The girl sensed the situation in an instant. She must have been a New Yorker and have remembered the jams of traffic that she had seen on Forty-second Street; at Broadway and again at Fifth Avenue. At any rate she acted upon the instant. She descended from the seat of her little car, and, standing there at the crossing of the roads with an American flag in her fingers, directed traffic with the precision and good sense of the skilled city traffic cop. She held up staff cars, directed whole regiments of artillery, shouted orders to convoys, and for several hours kept the important corner from becoming another hopeless tangle of traffic. Her orders were not disputed, either by private or general. All ranks smiled at her, but all ranks saluted and obeyed her orders.
It was in situations such as this that the rare combination of military discipline, the flexibility to permit of human initiative that the Red Cross sought to attain in its inner self, showed itself. The plan of withdrawal which had been carefully mapped out at headquarters was implicitly followed—almost to its last details. Yet the personnel of the organization was both permitted and encouraged to work at its highest efficiency both in evacuating human beings and salvaging the precious supplies. For instance, after that first day of the great retreat, when all the Red Cross workers in the area had reported to their chiefs at Nelse and at Roye—both well to the rear of Ham—they were dispatched to work up and down the entire constantly changing front. Geographically, Soissons was the hub of the wheel on which these emergency Red Cross activities turned so rapidly. They all swung back in good order, each unit, by motor-courier service, keeping in communication with its fellows. Roye was the center of the secondary line of the Red Cross front which for the moment stretched from Amiens in the northwest to Soissons in the southeast. When it was driven from this line the entire Red Cross force in the vicinity retired, still in good order, to a brand-new one, stretching across Amiens, Montdidier, and Noyon. From the small American Red Cross warehouse at this last town, a stock of valuable supplies was quickly evacuated to Lassigny, a short distance still farther to the rear. Noyon quickly became a center of feverish activity and the focus of Red Cross efforts on the third day of the battle. From it Red Cross cars worked, both day and night, evacuating men and women and goods.
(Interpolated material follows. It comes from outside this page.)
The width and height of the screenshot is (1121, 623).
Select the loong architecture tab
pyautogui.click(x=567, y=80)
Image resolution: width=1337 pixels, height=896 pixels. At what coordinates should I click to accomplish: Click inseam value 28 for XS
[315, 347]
The line held across Montdidier, Noyon, and even Lassigny for a bare twenty-four hours more; for on the fourth day of the retreat all three had to be abandoned, and new quarters established on a line closer to Paris than any of the others; it passed through both Beauvais and Compiègne, where emergency Red Cross headquarters were once again established; but for the last time. This line was destined to be a permanent one. The retreat was slowing down, slowly but very surely halting. And our Red Cross with our Yanks and their Allies were "digging in."
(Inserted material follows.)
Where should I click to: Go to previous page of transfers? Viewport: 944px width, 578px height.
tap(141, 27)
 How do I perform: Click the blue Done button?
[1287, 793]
The impressions which the great German drive made upon the minds of our workers who fell back before it will remain with them as long as thought and memory cling—the vast conglomeration of men, tired, dirty, unshaven; men and animals and inanimate things, moving quickly, slowly, intermittently, moving not at all, but choking and halting all progress—with the deadly perversity of inanimate things; men not merely tired, dirty and unshaven, but sick and wounded almost unto death, moaning and sobbing under the fearful onslaughts of pain unbearable, sometimes death itself, a blessed relief, and marked by a stop by the roadside, a hurriedly dug grave, prayers, the closing earth, one other soul gone from the millions in order that hundreds of millions of other souls may live in peace and safety. Such traffic, such turmoil, such variety, such blinding, choking dust. Army supply trains, motor trucks, guns, soldiers, civilians, on foot and mounted, of vehicles of every variety conceivable and many unconceivable; motor cars upon which the genius of a Renault or a Ford had been expended; wheelbarrows, baby carriages, sledges, more motor cars, ranging in age from two weeks to fourteen years, dog carts, wagons creaking and groaning behind badly scared mules and worse scared negroes who wondered why they had ever left the corn brake—for this. Such traffic, such life. And then—again and again death, more graves, more prayers, more men's souls poured into the vague unknown.
And in the midst of death, life. Here in this wagon is a haggard-looking woman. The babe which she clasps to her breast is but four hours old; but the woman is a hundred—seemingly. She stretches her long, bare arms out from the flapping curtains at the rear of the Red Cross camionette. A group of poilus, in extremely dirty uniforms, catches her eyes. She shrieks to them in her native French.